Johannesburg

History

Settlement of Johannesburg began in 1886, when gold was discovered in the Witwatersrand by an Australian prospector named George Harrison. The discovery spurred a feverish gold rush as fortune hunters from all over the world descended on the area. Blacks from all parts of southern Africa came to work the gold fields either permanently or temporarily as contract laborers. The government of the Transvaal, then a Boer republic, established a city at the site, and in the space of three years it became the largest settlement in South Africa. By the 1890s, several large mining companies had taken control of the area's gold mines, creating huge fortunes for their owners. Tensions between the mine barons, the English-speaking newcomers to the area, and the Transvaal's Boer government—fed by British colonial aspirations in the region—led to the Anglo-Boer War of 1899–1901. By its end, the Transvaal and the Orange Free State were under British control.

At the start of the twentieth century, the population of Johannesburg had reached 100,000. Early in the century, the British colonial government began forcibly relocating blacks from the central city to areas on its outskirts, inaugurating the principle of racial separation that became entrenched in the administration of the city and eventually led to the system known as apart-heid. The substandard conditions in which most of the city's black majority lived led to protests and strikes, including a 1920 strike by 70,000 black mine workers. There was agitation among Johannesburg's white miners as well, culminating in the general strike and "Rand Revolt" of 1922, in which over 200 people died.

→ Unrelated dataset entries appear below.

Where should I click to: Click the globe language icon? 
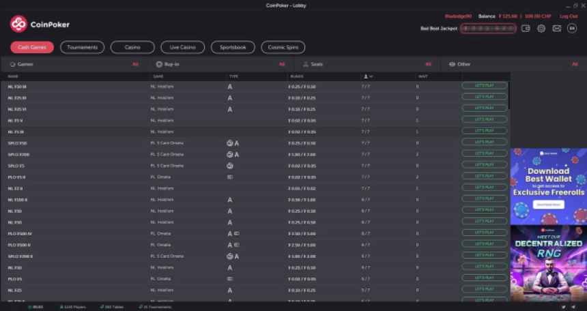(x=541, y=29)
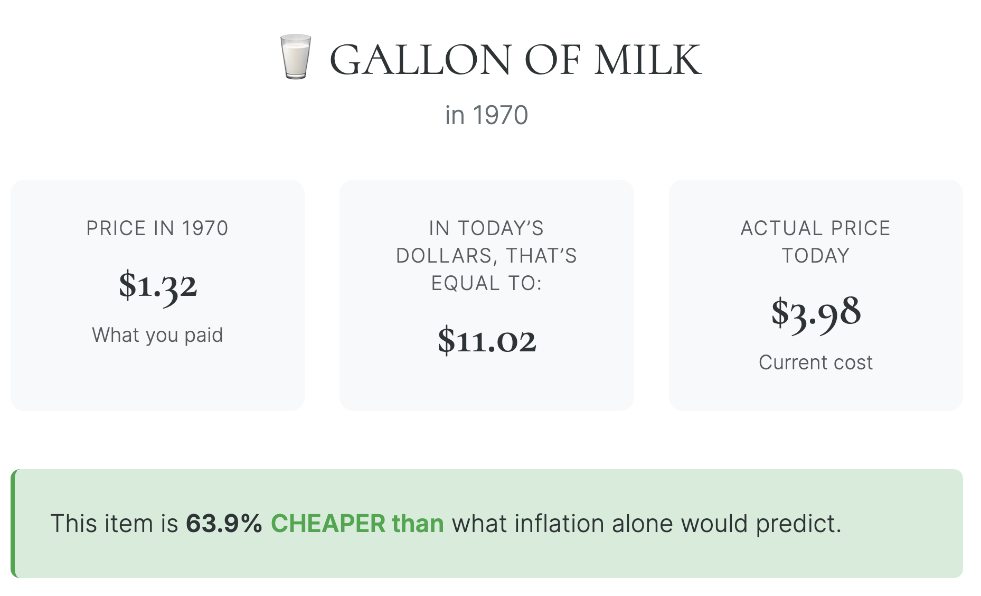Click the price in 1970 card
Image resolution: width=981 pixels, height=596 pixels.
point(157,380)
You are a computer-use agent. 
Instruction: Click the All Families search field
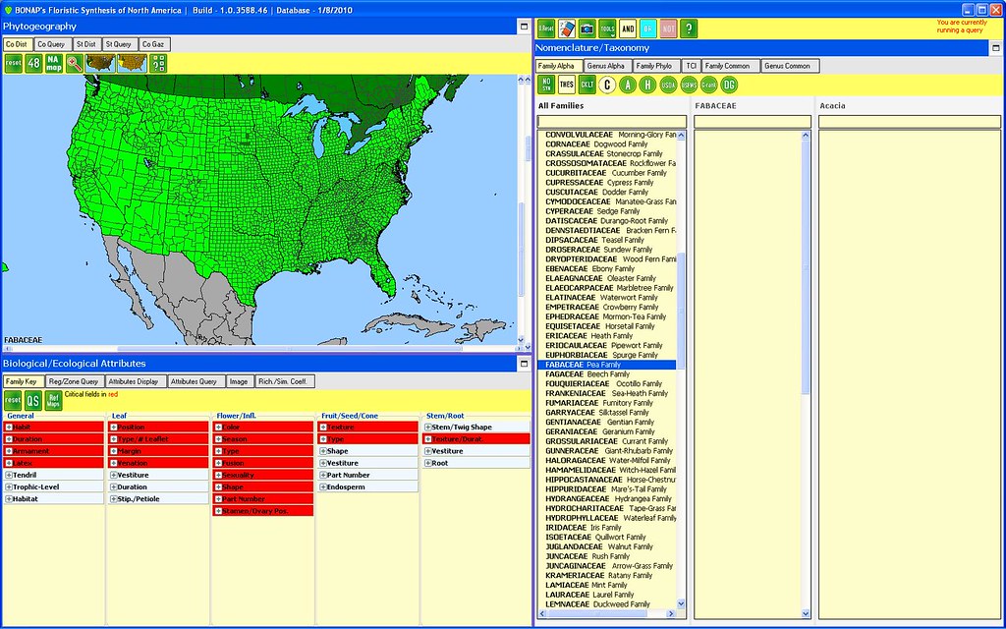tap(610, 122)
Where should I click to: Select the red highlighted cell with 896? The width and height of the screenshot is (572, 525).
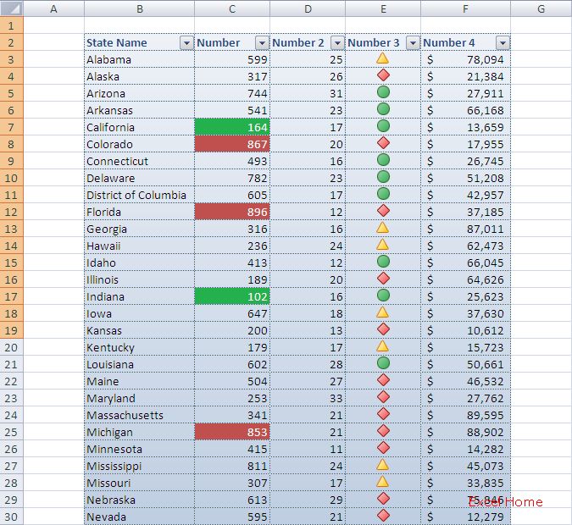232,212
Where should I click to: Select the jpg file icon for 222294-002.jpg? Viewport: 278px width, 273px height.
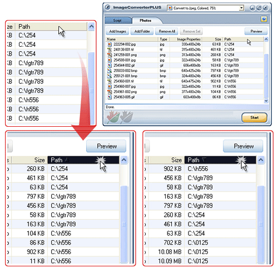(x=110, y=44)
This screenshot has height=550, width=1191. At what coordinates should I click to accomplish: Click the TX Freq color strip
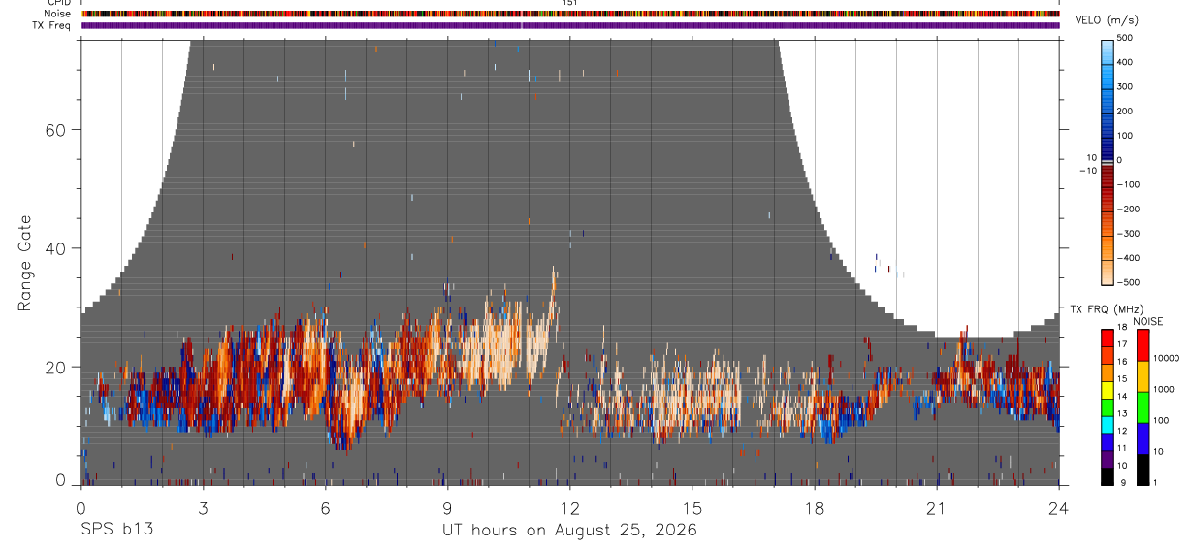coord(570,26)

The growth of manufacturing in the 1930s and 1940s brought an even greater influx of blacks into the city, especially during World War II (1939–45), when many white workers were serving in the military. The city's black population doubled, with many of the new arrivals crowded into squatters' camps. The beginnings of a black nationalist consciousness that arose during this period led to a white backlash in the 1950s when the conservative National Party came to power and implemented the policy of apartheid, banning all black opposition movements. Beginning in the 1960s, hundreds of thousands of blacks were relocated from Johannesburg to remote "homelands," and their movements were regulated by strict enforcement of pass laws.

The milestone event in the black resistance movement that eventually overthrew apartheid and white dominance came on June 16, 1976, when South African police opened fire on a student protest in the black township of Soweto. The shooting sparked a months-long popular uprising that spread to dozens of other cities in South Africa, and unrest continued through the 1980s, with massive violence erupting in Johannesburg's black townships again in 1984. Black militancy, combined with the effects of international sanctions, finally toppled the apartheid system in the early 1990s and led to South Africa's first democratic elections in 1994.

With the removal of discriminatory laws, Johannesburg's black townships have slowly been integrated into the city's municipal government, and blacks have moved into formerly white districts in the central city and inner suburbs. The city still faces many challenges, including a serious crime problem and de facto segregation as many whites retreat to the northern suburbs.